**Screenshot grounding data:**

==*==

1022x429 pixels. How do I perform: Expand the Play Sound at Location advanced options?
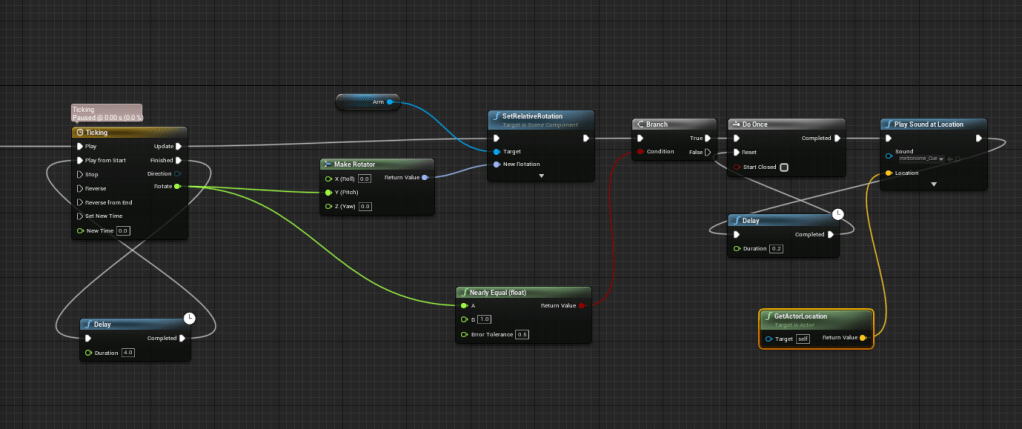coord(933,184)
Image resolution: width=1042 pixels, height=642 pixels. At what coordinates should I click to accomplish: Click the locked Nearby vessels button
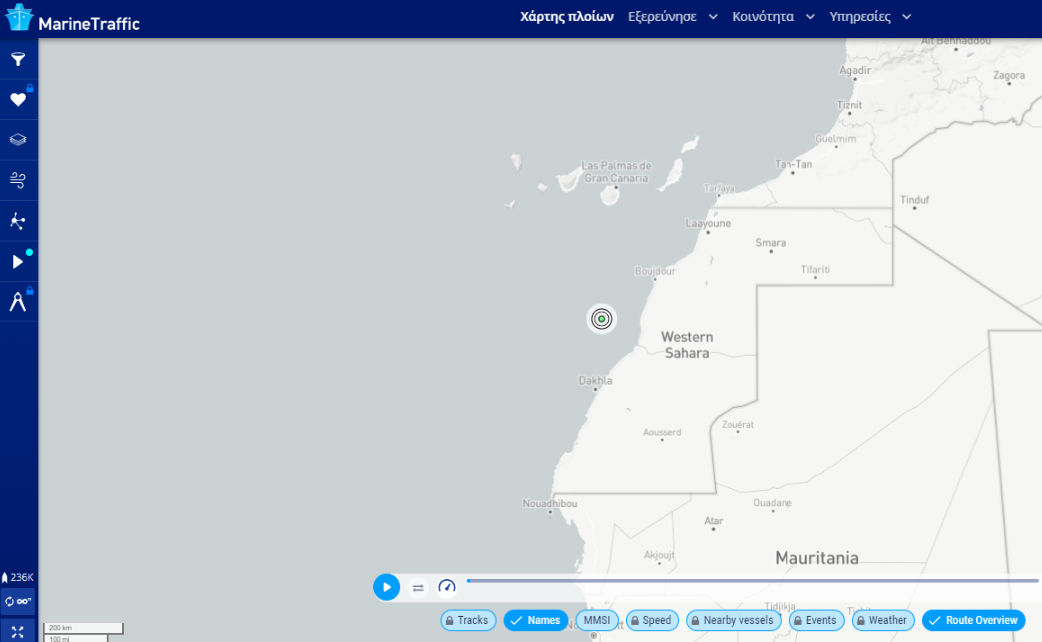coord(733,620)
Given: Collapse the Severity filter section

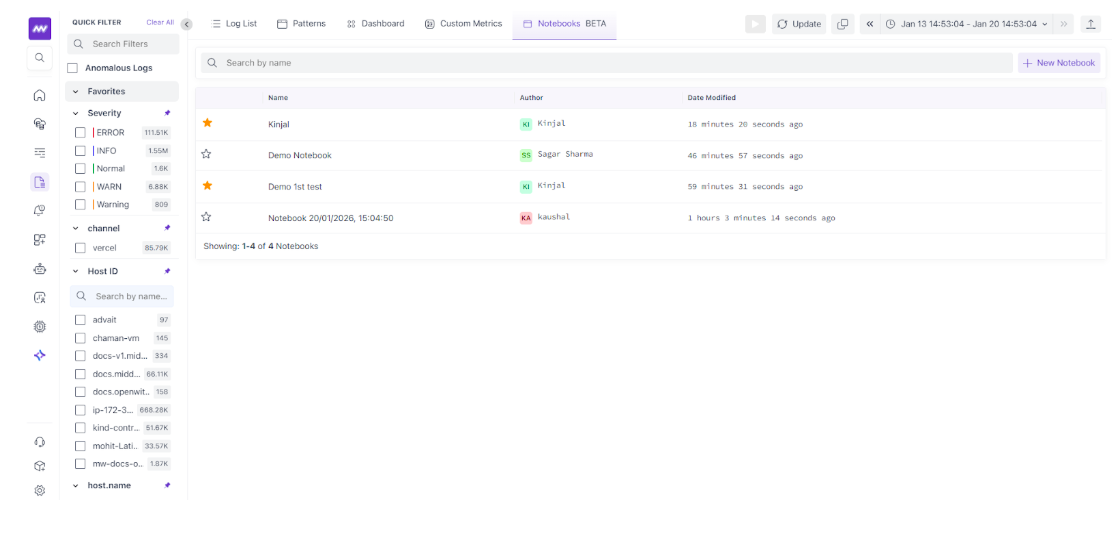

==*==

**Work item:** Without the pictures, write out every line above exactly as it appears.

**Final answer:**
1022x429 pixels. How do I perform: Expand the Play Sound at Location advanced options?
coord(933,184)
Image resolution: width=1042 pixels, height=642 pixels. At what coordinates should I click to accomplish: Click the locked Nearby vessels button
coord(733,620)
Given: Collapse the Severity filter section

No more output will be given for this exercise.